I will, as usual, attempt to do something more constructive in my life in terms of building a future for myself, giving more time to family, teaching my son to say "left" and "right" (instead of "yeft" and "yight" right now) and other items of similar importance, learning to write, taking a good long break, and finally, losing weight.

This is a +10,000. I did go through various things that helped me determine exactly where I want to be (by eliminating exactly where I didn’t want to be). Great time with family, watching Varun grow up and learn to say “Please”, “Sorry” and “Daddy, can you please buy me that airplane?”. Lost 4 kgs. Learnt to write, a little bit. Took a break.

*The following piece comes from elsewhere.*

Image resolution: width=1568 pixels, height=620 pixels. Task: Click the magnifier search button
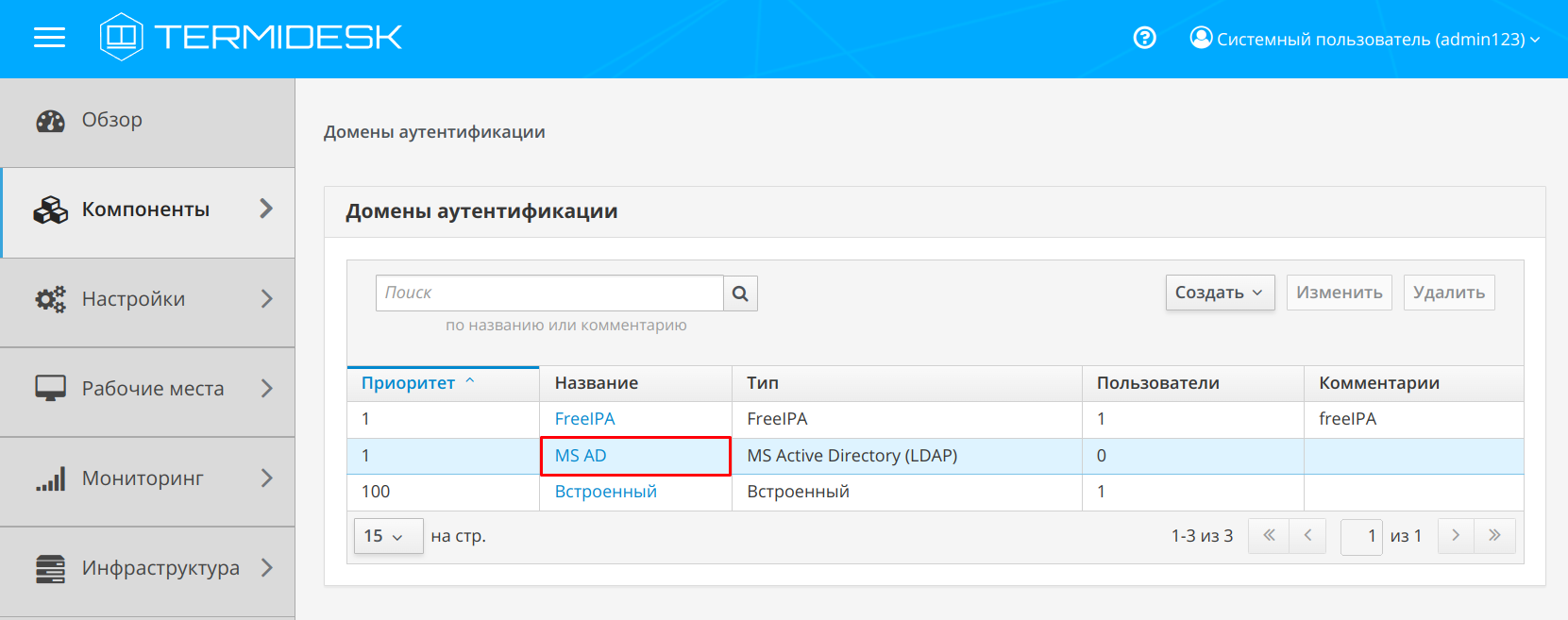click(x=740, y=293)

It’s back to work for this year, as I start Marketvision, focussed on Online Financial Knowledge through videos. More details soon, but first, the yearly prediction situation:

  • Currency wars will continue. The US keeps trying to depress the dollar, while other countries try to keep theirs down too (Japan, China, India) While status quo can continue for the whole year (who knows how big the situation needs to get) what it will mean in inflation in the non-western-world except Japan. But exporters will rally around the need to keep exchange rates in their favour, while cheap money from the west keeps flooding into Emerging Markets. I predict that in the end, the emerging currencies will go up substantially.
  • India will face inflation and currency wars in a topsy-turvy way. The higher their interest rates, the more foreign money comes in to push up the currency. Try to get currency back down, and you stoke inflationary fears. And most of that foreign money might not be long term, so there will be the fear of it running away right back in a crisis. I think we’ll see strong fund flows anywat and regulatory efforts to curb equity market hot money, but the journey will be interesting.
  • India’s real estate bubble will continue for a while. I can’t say it’ll end next year – who knows, like I said – but at some point, high interest rates and regulation will stifle demand. But as long as fund flows remain strong, I doubt we’ll see the end of the real estate madness.
  • There will be a lot of interest in stock markets, if we cross these all time highs.Already, there are too many that feel they’ve missed the ride. Now, with the cushion of governments offering to clean up if there is ever even a jiggle of an alarm bell, there will be that feeling that says let’s get on this bus again. The consequences may be unfortunate, but I’m not sure the bubble will choose 2011 to end.
  • The best businesses to trade will be midcaps. They will go up (or down) a lot more, and provide more trading opportunities. In the larger cap area, watch public sector banks which I expect to beat the market until March 2011.
  • On a personal note, my new company will be successful. Of course, this is hardly a prediction, it’s a statement, a desire, a fact, a fear, a motivation, a challenge and a way of life – depending on my mood, which I predict will flutter among those emotions a zillion times next year. Family, of course, remains top priority. And finally, I will say less, and do more.

Happy festivities folks. I write this a day late because Diwali this year involved too many firecrackers to think. Plus, family is top priority :) 

Note: I hate to predict, but rather, work on the outcome instead. So her
e’s two picks I think will do well. Elecon Industries and Ashok Leyland, as second rung players in the power and road spaces, which I think will move up in valuation next year. I have positions of course – why would I describe their potential and not own them?